#### [DESCRIPTION OF THE TASK]
Word for word, restate each of the entries below, and drop every picture.

#### [LISTED RECORDS]
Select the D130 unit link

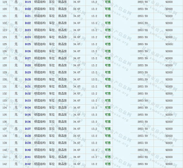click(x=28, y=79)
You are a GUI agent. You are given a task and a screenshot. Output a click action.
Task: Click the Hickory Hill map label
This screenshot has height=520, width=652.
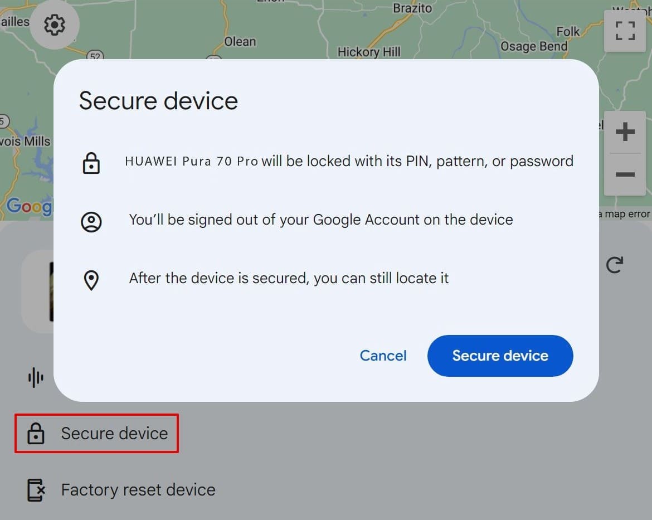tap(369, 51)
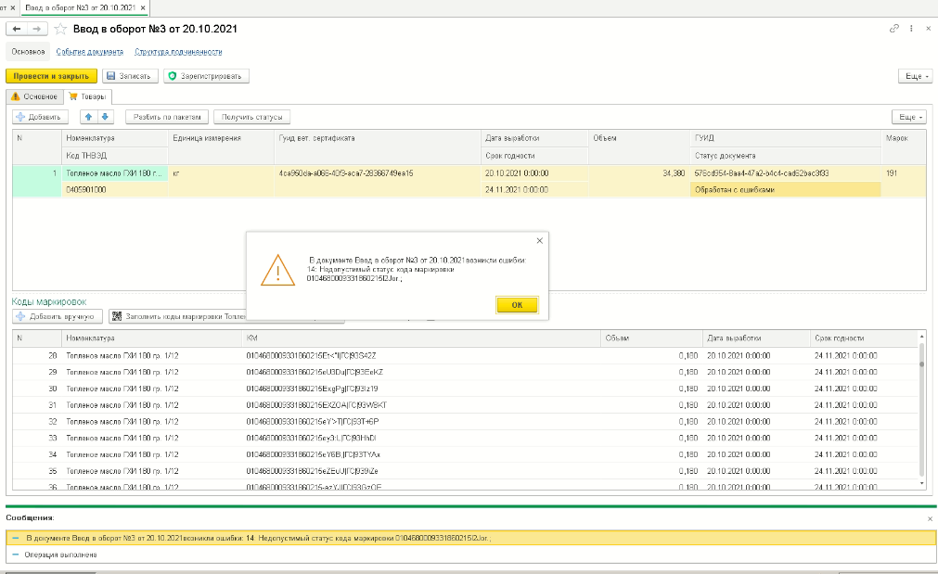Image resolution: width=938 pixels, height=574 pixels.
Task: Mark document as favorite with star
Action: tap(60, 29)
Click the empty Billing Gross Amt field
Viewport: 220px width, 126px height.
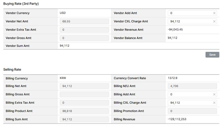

#### [RESULT OF THIS EXERCISE]
Select the D130 unit link

click(x=28, y=79)
You are a GUI agent. You are given a task and a screenshot. Output a click action.
Task: Click the Hickory Hill map label
This screenshot has height=520, width=652.
tap(369, 51)
Image resolution: width=938 pixels, height=574 pixels.
Task: Mark document as favorite with star
Action: tap(60, 29)
Click the empty Billing Gross Amt field
Viewport: 220px width, 126px height.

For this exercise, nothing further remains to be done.